The Adventist Review has weighed in on the idea that Theistic Evolution should be accepted in the Adventist church. The article by E. Edward Zinke is entitled Creation and the Certainty of the Second Coming asks numerous questions. Strangely though it quotes no one who believes in Theistic Evolution, it does not even seem to paraphrase any beliefs of Theistic Evolutionists. The questions therefore are meant as rhetorical devices to assert that Theistic Evolution has no reason for their beliefs, that it destroys the Gospel. In some cases the article simply makes absurd statements which have no merit at all. For example:
“Spirituality matured through the process of evolution, they say, and finally reached an evolutionary peak in Jesus.”
Who are the “they” apparently not important enough for the author to identify, after all there are thousands or millions of beliefs out there if someone believes it then I guess that is all we need to know. Do you think that the Adventist Review will go out and ask a Christian who is a Theistic Evolutionist to contribute an article to the Review? I highly doubt it. If they publish a propaganda article like this they have no intention of actually dealing with what Theistic Evolutionists really believe. Even so the rest of us should realize that it is unwise to get the idea of what someone believes from people who don’t believe it. In other words you don’t go to Buddhist to find out what a Christian believes. The Buddhist may have a good idea if he has studied Christianity but when he tells you about Christians he will use statements by actual Christians. Objectivity is often not found in the ranks of the opposition to something. It is to those objective people that we should seek our knowledge not the people who simply say “they say”.
The author says:
“If we do not accept the biblical account of Creation, we are left with many, many questions, a few guesses, and no answers. We have an uncertain identity. The nature and even the existence of God are called into question. Our future is in limbo….”
This is a typical statement by traditional Adventists. By Biblical account they mean literal account. They ignore the possibility of the account being a myth used to teach people. If one believes the story is not meant in a literal way then that means that they don’t believe in the Biblical account of Creation. Because you don’t believe in the account the way they believe in the account. See my article Genesis in Symbol and Substance.

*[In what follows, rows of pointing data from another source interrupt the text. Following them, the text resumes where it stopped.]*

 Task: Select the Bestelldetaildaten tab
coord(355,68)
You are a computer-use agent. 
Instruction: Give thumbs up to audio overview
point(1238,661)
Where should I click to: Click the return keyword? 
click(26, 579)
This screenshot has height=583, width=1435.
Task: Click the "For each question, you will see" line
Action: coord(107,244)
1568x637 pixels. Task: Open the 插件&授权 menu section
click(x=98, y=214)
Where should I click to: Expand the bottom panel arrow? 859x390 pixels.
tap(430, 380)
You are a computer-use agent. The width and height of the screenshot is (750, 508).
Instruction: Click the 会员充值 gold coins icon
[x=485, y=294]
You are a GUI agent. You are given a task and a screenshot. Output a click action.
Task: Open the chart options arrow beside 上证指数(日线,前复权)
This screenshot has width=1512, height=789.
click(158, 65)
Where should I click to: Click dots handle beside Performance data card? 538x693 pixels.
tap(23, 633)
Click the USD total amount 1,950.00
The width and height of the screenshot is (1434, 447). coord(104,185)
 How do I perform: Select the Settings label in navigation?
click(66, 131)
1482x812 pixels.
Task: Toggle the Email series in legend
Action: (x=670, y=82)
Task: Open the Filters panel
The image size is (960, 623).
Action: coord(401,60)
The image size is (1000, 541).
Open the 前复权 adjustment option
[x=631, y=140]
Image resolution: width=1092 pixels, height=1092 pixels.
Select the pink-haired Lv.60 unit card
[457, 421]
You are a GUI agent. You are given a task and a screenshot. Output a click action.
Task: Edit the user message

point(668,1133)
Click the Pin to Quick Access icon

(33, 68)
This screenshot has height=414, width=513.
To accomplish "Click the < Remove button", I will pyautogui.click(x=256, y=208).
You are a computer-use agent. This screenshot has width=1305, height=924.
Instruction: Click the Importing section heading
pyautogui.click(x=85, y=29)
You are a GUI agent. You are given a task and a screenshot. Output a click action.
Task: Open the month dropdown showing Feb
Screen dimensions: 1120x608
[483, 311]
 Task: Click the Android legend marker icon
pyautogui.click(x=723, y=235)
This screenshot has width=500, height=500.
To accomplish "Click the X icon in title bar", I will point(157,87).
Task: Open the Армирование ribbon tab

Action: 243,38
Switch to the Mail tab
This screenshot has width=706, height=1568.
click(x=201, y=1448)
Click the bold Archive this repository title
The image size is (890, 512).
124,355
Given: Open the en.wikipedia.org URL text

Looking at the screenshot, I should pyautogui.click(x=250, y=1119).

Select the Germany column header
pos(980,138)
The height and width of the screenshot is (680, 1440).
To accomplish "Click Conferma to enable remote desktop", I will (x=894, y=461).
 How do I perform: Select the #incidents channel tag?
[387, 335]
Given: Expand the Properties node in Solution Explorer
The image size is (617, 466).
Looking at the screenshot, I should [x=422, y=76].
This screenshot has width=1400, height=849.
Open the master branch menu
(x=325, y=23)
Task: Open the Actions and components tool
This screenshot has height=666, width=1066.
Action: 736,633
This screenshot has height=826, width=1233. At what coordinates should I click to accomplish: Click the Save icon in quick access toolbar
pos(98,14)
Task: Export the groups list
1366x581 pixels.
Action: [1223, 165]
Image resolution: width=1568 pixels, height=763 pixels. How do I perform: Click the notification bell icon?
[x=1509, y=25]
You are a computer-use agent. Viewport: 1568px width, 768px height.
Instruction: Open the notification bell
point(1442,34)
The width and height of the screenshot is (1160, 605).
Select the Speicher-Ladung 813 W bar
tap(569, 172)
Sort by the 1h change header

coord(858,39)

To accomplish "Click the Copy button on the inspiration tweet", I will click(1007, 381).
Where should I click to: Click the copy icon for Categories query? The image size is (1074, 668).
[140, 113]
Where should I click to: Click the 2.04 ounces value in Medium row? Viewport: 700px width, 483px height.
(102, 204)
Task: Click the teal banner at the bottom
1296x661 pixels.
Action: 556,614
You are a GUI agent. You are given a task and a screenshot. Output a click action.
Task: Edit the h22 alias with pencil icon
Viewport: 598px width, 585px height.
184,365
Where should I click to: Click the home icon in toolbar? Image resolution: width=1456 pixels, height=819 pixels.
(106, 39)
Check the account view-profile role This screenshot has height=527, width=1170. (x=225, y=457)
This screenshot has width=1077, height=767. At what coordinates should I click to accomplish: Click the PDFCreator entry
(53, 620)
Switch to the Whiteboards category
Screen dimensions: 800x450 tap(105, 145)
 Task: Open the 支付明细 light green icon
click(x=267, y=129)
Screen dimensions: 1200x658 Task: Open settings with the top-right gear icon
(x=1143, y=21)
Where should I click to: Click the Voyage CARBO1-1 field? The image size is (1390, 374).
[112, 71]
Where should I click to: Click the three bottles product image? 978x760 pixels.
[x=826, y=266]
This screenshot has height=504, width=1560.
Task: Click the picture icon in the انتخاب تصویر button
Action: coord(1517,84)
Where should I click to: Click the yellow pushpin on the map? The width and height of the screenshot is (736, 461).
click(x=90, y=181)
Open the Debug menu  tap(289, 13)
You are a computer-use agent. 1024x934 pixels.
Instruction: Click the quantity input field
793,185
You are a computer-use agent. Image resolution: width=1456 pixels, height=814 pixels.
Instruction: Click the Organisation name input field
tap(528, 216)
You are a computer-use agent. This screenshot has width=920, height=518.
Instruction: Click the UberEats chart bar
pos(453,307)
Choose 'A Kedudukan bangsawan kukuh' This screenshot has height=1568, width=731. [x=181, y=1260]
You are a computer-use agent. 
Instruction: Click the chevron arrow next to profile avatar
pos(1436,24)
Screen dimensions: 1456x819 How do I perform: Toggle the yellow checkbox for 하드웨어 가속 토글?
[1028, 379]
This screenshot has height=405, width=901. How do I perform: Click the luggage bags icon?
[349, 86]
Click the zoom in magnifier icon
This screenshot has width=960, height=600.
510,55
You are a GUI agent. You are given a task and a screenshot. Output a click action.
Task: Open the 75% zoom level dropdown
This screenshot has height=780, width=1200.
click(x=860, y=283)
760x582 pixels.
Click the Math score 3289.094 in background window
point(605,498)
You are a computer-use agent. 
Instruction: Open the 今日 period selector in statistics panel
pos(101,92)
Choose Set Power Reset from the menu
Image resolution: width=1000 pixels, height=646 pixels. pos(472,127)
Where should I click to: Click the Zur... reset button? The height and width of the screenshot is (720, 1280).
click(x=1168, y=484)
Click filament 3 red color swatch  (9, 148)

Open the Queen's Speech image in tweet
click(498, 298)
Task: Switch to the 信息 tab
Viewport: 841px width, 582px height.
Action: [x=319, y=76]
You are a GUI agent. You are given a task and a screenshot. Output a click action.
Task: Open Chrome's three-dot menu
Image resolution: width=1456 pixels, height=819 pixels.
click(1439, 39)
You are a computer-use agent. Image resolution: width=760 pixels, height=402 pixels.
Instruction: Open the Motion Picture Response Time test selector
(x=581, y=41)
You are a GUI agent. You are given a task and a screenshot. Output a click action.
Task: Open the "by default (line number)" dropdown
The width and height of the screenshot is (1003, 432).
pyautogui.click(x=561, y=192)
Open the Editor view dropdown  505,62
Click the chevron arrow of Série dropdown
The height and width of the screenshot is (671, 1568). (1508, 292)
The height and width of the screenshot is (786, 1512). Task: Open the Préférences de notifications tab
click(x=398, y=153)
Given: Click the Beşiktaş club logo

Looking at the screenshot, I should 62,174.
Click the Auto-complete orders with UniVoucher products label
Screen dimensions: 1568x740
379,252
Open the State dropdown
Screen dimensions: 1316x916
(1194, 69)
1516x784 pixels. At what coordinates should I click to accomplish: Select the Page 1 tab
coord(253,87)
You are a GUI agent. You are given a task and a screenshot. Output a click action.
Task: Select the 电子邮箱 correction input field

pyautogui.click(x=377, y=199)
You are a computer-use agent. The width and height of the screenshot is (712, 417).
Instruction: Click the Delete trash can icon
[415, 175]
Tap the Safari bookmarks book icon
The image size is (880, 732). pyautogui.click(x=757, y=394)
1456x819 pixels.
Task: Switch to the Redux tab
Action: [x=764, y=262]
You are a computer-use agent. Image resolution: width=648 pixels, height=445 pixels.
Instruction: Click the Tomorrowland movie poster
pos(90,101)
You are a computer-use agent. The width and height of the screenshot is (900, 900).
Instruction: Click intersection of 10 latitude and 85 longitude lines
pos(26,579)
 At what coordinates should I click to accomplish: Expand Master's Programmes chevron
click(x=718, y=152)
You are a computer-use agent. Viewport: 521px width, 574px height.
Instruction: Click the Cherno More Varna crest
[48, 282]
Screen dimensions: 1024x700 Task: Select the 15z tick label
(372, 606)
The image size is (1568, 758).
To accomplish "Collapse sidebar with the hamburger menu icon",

Included in the many questions the author asks is this:
“What implication does theistic evolution have for the way God acts in the world? If God either cannot or does not behave in the way that the Genesis Creation account describes, then what does that say for other reports of His activities in the rest of the Bible? Did God bring about a worldwide flood and guide Noah’s ark to safety?...”
What about the other questions about Noah’s flood, that God repented of making man, that God killed every living creature on the planet? There are whole hosts of questions there and that is before we even get to the scientific implications and evidence or better said lack of evidence of a worldwide flood. Clearly there is no shortage of questions regarding how God interacts with the world and they aren’t really answered any too clearly in the book of Genesis if you take the stories as literal. The article continues:
“Suppose God did bring about life on our planet by the process of theistic evolution, developing it through the survival of the fittest from simple life forms to the complexity of a moral and intelligent creature called Homo sapiens. What then would be the meaning of sin and salvation? Is sin simply a lack of progress? At what point could humans be considered to be created in the image of God and therefore morally responsible?”
Would it really matter? Would sin be anything different from what it is now if we did not simply suddenly come into existence. None of us living now or in the Bible times simply suddenly existed like the Adam and Eve in Genesis. Is sin different for someone who has never heard the Genesis story? Adam and Eve and their story do not define sin, selfishness and distrust define sin. But if you don’t know anything about God how can you be distrustful of Him? Sin then is still that virus that infects us with selfishness and hurts us and causes us to hurt others. Salvation would likewise be the healing of that situation. The God who heals would be the same God even if the method of creation was different from the presumed literal account of Genesis.
Sadly this is the kind of article that the Adventist church will produce and market to the membership. Where tradition is the method of understanding and any attempt to scientifically and rationally deal with the Bible and reality is decried as “Relying upon human ability to discover “truth,”… For some reason traditional Adventists don’t think that their interpretations are in any way based upon human reasoning, their default is that their interpretation is not their interpretation it is the literal word of God. Any other interpretation then is based upon human reasoning.
4 comments:
“If we do not accept the biblical account of Creation, we are left with many, many questions, a few guesses, and no answers. We have an uncertain identity. The nature and even the existence of God are called into question. Our future is in limbo….”
The author of this quip doesn't seem to understand that a literal interpretation itself leaves "many, many questions, a few guesses, and no answers."
In theistic evolution are there angels?
yes theistic evolution can have angels and even demons. We just don't try to tell people how angels were created or how angels evolved into demons.
Why not accept the earlier account of Creation found in Genesis 2. That eliminates the 6-day story.